─── Selected text ───

WOW, I hope your insurance is up todate. I can see so many ways that this could go wrong. Please dont use any tool for something is was not intended to be. I am not sure what would be worse, the Kick back potential, or the carbide coming off the blade. And for the guy who suggested a shim, made out of buisness cards. get real. what do you think will happen to the cards as the blades sping, and what is going to happen when the shim fails. the blades come together, not a pretty picture.


----------



## OutPutter (Jun 23, 2007)

At the risk of turning a very important educational topic into something less, let me repeat.

I am not going to try this. (Period)

Although I don't consider myself a novice, I have never owned a dado set so I can't tell what the safe way to put more than one blade on the table saw is according to those who sell dado sets and have assumed the liability for malfunctions. I consider advice from my fellow woodworkers a valuable resource. So, since most of you think NO is the safe answer, that's what I'm going to do.

However, if someone else had the same question in their mind and wanted to ask but was hesitant, this can be a good resource for them. If we all remain cordial that is. I can speak from experience here. When people start attacking the person instead of the issue, I'm less likely to read the thread.

Anyway, thanks again for the help.


----------



## Woodbutchery (Aug 1, 2008)

So OUtputter, what was your final answer? ;-)

I found a cheap set of dado blades at a harbor freight that have served me well; while the cut on the wider dadoes is a little rough, it's small compared to the time-savings.

───

## Work to do
**1)** Summarize the forum thread above in three sentences.
**2)** Copy word for word the portion of the forum thread above starting at "## OutPutter (Jun" and ending at "for the help.".

─── Available data ───

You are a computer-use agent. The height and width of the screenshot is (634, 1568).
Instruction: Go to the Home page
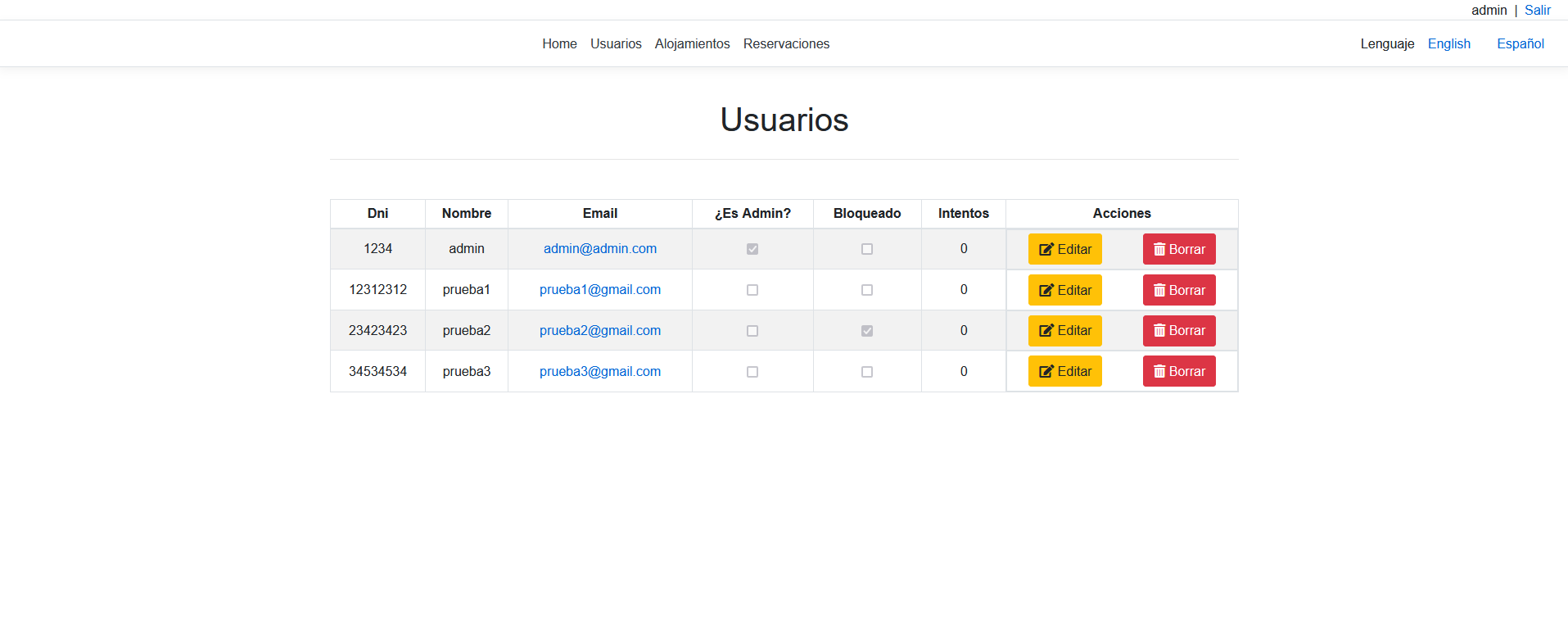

───

## Task responses
**1)** The first post warns against using a tool for something it was not intended for, pointing to the risk of kickback and of carbide coming off the blade, and rejects the suggestion of a shim made of business cards. OutPutter repeats that the idea will not be tried, since most replies say no is the safe answer, and asks that the thread stay cordial so it can help others with the same question. Woodbutchery asks for OutPutter's final answer and reports that a cheap set of dado blades from Harbor Freight has served well, with a cut on wider dadoes that is a little rough but small compared to the time savings.

**2)**
## OutPutter (Jun 23, 2007)

At the risk of turning a very important educational topic into something less, let me repeat.

I am not going to try this. (Period)

Although I don't consider myself a novice, I have never owned a dado set so I can't tell what the safe way to put more than one blade on the table saw is according to those who sell dado sets and have assumed the liability for malfunctions. I consider advice from my fellow woodworkers a valuable resource. So, since most of you think NO is the safe answer, that's what I'm going to do.

However, if someone else had the same question in their mind and wanted to ask but was hesitant, this can be a good resource for them. If we all remain cordial that is. I can speak from experience here. When people start attacking the person instead of the issue, I'm less likely to read the thread.

Anyway, thanks again for the help.